The Future of Sea Level Rise in Charleston

The Imagine the Wall project came out of a lot of expertise and vision, but in a short window. Mattjis said that given more time and community input, there would be more focus on equity in the proposal. “You don’t want Charleston to become a sort of tale of two cities,” he said.

The Army Corps Sea Wall proposal has come under fire for stopping short of Rosemont and Bridgeview Terrace, neighborhoods with lower-income, Black residents. Locals are concerned that by stopping the wall just before them, they’d take the storm surge that bypassed the rest of the Peninsula. Bowers sees this as systemic racism being built directly into the infrastructure process.

“The proposal the Corps has, the wall actually stops prior to protecting these communities. Their reason being that a cost-benefit analysis doesn't pan out. Mainly looking at real estate and saying, if the real estate value is low and this wall is going to cost a certain amount of money, then the cost-benefit doesn't pan out. And by law, they have to reach a certain cost-benefit ratio,” Bowers said. “You could argue that that goes all the way back to redlining and systemic racism. And the reason those property values are low is because of some of those policies that were put in place back in the 40s and 50s and 60s or maybe even longer than that, right? And still to this day, when you look at a project like this, and those property values are lower, that type of systemic racism is still continuing. It's still being perpetuated, I should say.”
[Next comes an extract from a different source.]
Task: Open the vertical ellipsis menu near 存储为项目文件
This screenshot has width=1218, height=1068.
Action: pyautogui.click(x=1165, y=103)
The cost of the Army Corps Sea Wall – $384.5 million for the City out of $1.1 billion total, at last count – has been a consistent driver of opposition. Bowers sees the targeted, iterative approach of Imagine the Wall as an affordable way for Charleston to adapt to sea level rise – the projects can start small and be developed five, 10, 20 years down the road as conditions change. He can imagine funding coming from the Corps for the core structural components, transportation funds for the roadway projects, federal and state resiliency funds, commercial private enterprise integration – the list goes on.

Rising to the challenge of the climate crisis and preparing for our future isn’t just a matter of going with old, technocratic solutions, the Imagine the Wall team agreed – it will take a more modern approach.

“The risk is that, because of our radically changing ecology, we will get much bigger division in our society. Ecofascism, ecoapartheid -- those are words other people use. The social impacts of these changes in our earth system are just going to be significant,” Bouw said. “So when I hear the word ecofuturism, I think, well, we all need to work really, really hard to make sure that we have a future that is as good as we can make it for everyone. And that will include rebalancing our urban and our natural systems – taking, when we think about physical systems, social systems into account.”

Imagine the Wall posits a Charleston where we don’t have to choose between safety and livability, aesthetic and function, or effectiveness and environmentalism – by building our way towards a green city that embraces its watery sentence, we can take control over our climate future by accepting it.